第89章 【おそ松ルート】怪我の功名塞翁が馬
「て、ていうかっ……やめてよね、ここ病室だし……カーテンで仕切られてるとはいえ向かいに人いるんだからっ……」
ボソボソと小声でそう言うが、おそ松はどこ吹く風。
「お前が騒がなければナニしたってわかりゃしないってぇ」
「しー! バカっ、だから声が大きいって……! ちょっ、なんでベッドに乗ってくるっ」
「……俺、今回はマジでホントに、心配したし、怖かったんだけど……お前が……ナス子が……いなくなっちまうと思ったら……っ」
「おそ松……」
ナス子を抱き寄せ、自分の腕の中に大事そうにしまうと、肩に顔をうずめてくぐもった声でそういうおそ松の表情はナス子には見えなかったが、それは切羽詰まったような、聞いているほうが苦しくなるような声色で、ナス子もおそ松の背に手を回して強く抱きしめ返す。

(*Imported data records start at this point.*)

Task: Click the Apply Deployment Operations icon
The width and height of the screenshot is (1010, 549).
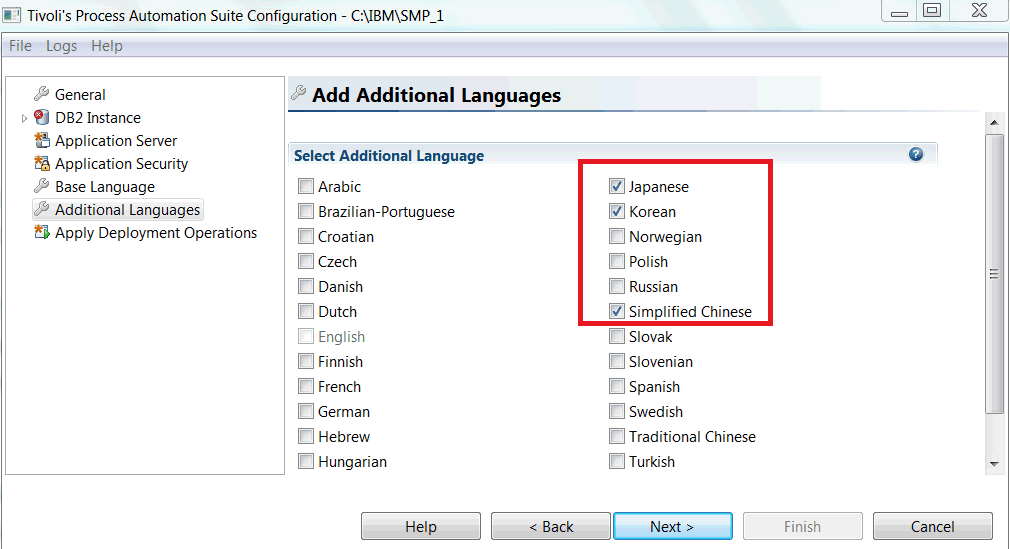Action: click(x=41, y=232)
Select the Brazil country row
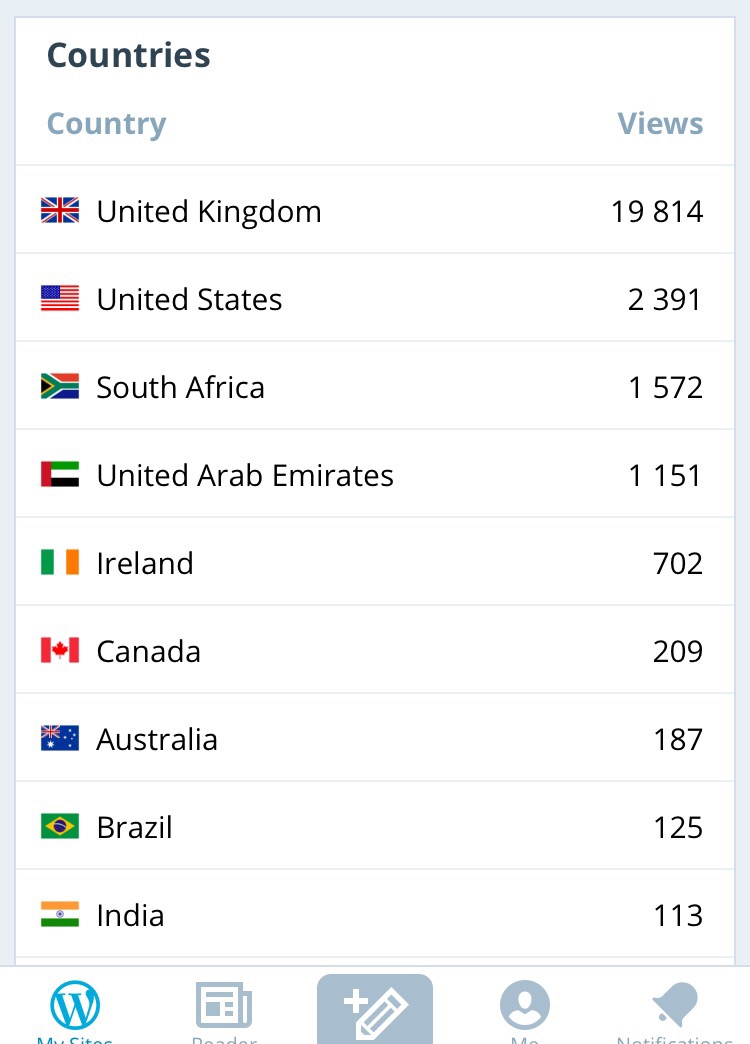Viewport: 750px width, 1044px height. pyautogui.click(x=375, y=827)
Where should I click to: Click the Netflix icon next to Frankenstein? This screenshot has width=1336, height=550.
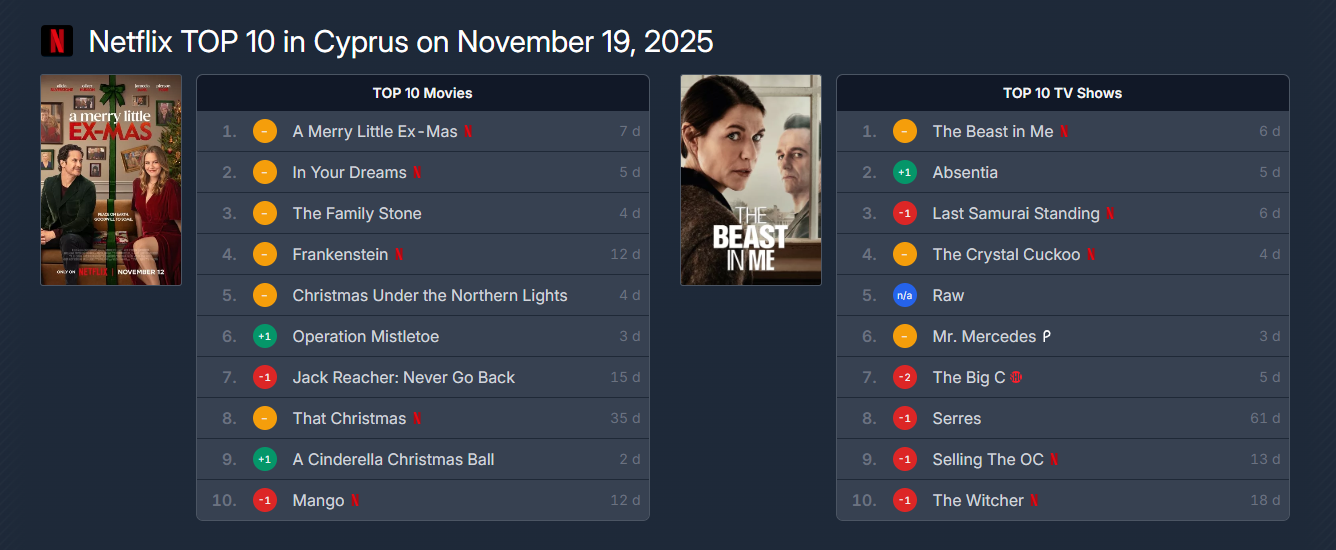click(x=399, y=255)
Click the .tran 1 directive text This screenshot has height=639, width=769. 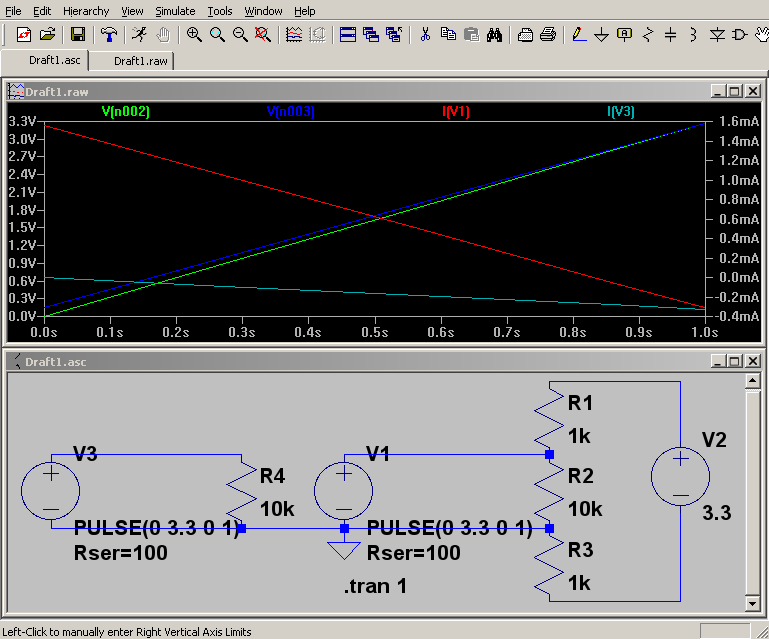tap(375, 587)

「ごめんねおそ松……大丈夫、私元気だし、安心して? ホントに………って、オイ」
「もうお前に触れられなくなるのかって思ったら……っ」
「おいおいコラコラぁ? ちょっ、どさくさに紛れて服の中に手を入れるなブラのホックを外すなー!」
「これももう外せなくなるのかと思ったら……っ」
「うるせー! ホントに一生外せなくしてやろうか!?」
病院のシングルベッドよりも狭いベッドの上。
二人乗ることは想定されていない作りのベッドがギチギチと音を立てる。
これはもうカーテンの向こうにも確実に聞こえている。
いや音だけでなく声も聞こえているだろう。
こんな薄いカーテンでは、防音性は限りなくゼロに近いというかゼロだ。
だがそんな状況で、ナス子の必死の抵抗にもおそ松の手は止まらない。